Malgré plusieurs années d’efforts des autorités maliennes et des partenaires internationaux, l’éducation des filles au Mali reste marquée par de fortes inégalités, de sérieux défis d’accès et un taux de scolarisation encore insuffisant, selon les derniers rapports de l’UNICEF et des organisations internationales.
Des progrès, mais une scolarisation toujours insuffisante
Les données les plus récentes montrent une légère amélioration des indicateurs scolaires, mais un écart persistant entre filles et garçons. Le taux brut de scolarisation primaire est passé de 81,2 % en 2023 à 81,3 % en 2024, dont 78,5 % pour les filles, contre 81,3 % en moyenne nationale, selon le rapport annuel de 2023 de l’Unicef. Toujours selon cette source, au niveau du premier cycle et du secondaire, la scolarisation est passée de 49 % à 50,6 % en 2024, avec 50 % de filles.
Malgré ces progrès, seulement 67 % des filles achèvent le cycle primaire, contre une moyenne générale légèrement supérieure.
Ces chiffres montrent une amélioration lente, mais notable dans certains sous-indicateurs. Cependant, un grand nombre d’enfants reste exclu du système scolaire, en particulier dans les zones rurales et les régions affectées par l’insécurité.
Un décrochage scolaire marqué chez les filles
Les filles sont particulièrement vulnérables à l’abandon scolaire, pour plusieurs raisons sociales et économiques. Selon les données de l’UNICEF, environ 80,1 % des filles ne terminent pas l’enseignement secondaire, en grande partie, à cause de grossesses précoces, mariages précoces et violences sexistes liées à l’école. Ces chiffres illustrent un défi structurel : même lorsqu’elles accèdent à l’école, les filles ont un risque beaucoup plus élevé de décrochage que les garçons, en particulier à l’adolescence.
Des obstacles socioculturels persistants
Les causes profondes de ces inégalités dépassent la seule question de l’accès. L’UNICEF souligne que plus de 3,3 millions d’enfants d’âge scolaire au Mali ne sont pas scolarisés et que l’insécurité, la pauvreté, le travail des enfants, les mariages précoces ou les normes sociales continuent de freiner l’éducation des filles.
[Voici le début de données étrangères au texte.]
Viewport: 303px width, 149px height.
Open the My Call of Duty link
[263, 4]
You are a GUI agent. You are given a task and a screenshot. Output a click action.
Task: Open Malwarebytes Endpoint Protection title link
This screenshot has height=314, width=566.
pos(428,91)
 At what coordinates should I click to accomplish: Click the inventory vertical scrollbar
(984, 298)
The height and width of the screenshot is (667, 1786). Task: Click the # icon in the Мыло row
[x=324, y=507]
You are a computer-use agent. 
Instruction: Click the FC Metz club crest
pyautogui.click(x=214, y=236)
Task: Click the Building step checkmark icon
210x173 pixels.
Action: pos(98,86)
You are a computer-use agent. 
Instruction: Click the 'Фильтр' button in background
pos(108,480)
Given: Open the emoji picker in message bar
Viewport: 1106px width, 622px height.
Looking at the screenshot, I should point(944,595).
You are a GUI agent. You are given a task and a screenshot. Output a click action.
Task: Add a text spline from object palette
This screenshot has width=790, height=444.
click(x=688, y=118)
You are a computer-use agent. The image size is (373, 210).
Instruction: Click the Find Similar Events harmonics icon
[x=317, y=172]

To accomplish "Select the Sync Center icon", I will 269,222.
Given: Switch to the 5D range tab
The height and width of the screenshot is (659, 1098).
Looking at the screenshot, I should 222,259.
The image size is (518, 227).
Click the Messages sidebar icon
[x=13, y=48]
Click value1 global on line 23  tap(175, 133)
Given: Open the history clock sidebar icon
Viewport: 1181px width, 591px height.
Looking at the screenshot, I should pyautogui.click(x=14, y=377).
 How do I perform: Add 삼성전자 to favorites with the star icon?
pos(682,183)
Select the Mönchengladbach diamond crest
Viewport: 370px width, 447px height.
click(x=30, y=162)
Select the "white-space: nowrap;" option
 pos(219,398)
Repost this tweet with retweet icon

Par ailleurs, l’apprentissage en langue française souvent différente de la langue maternelle des élèves, reste une barrière majeure à la rétention scolaire et à la réussite des filles.
Un marché du travail encore inégalitaire
Au-delà de l’éducation primaire et secondaire, les inégalités se prolongent dans l’enseignement supérieur et l’emploi. Selon l’institut d’études de sécurité (ISS Africa), pour chaque 100 garçon inscrit dans l’enseignement supérieur, seulement 53 filles y figurent, soit un déséquilibre majeur qui réduit les opportunités professionnelles futures pour les diplômées maliennes.
Initiatives et réactions institutionnelles
Conscientes de ces défis, les autorités maliennes et leurs partenaires internationaux travaillent à des politiques ciblées pour améliorer la scolarisation des filles. Des ateliers ont été organisés, visant notamment à actualiser et valider la politique nationale de scolarisation des filles (SCOFI), mise en place il y a plus de dix-huit ans, afin de répondre aux réalités contemporaines.
Selon l’UNICEF, l’éducation reste une pierre angulaire pour diminuer les inégalités et lutter contre la pauvreté, mais le financement durable, l’amélioration de la qualité des enseignants et des mesures antiviolences sont essentiels pour une transformation significative.
L’éducation des filles au Mali progresse, mais les obstacles économiques, socioculturels et sécuritaires continuent de freiner une véritable égalité des chances. Sans réponses ciblées et un engagement durable, l’écart entre garçons et filles risque de persister dans les années à venir.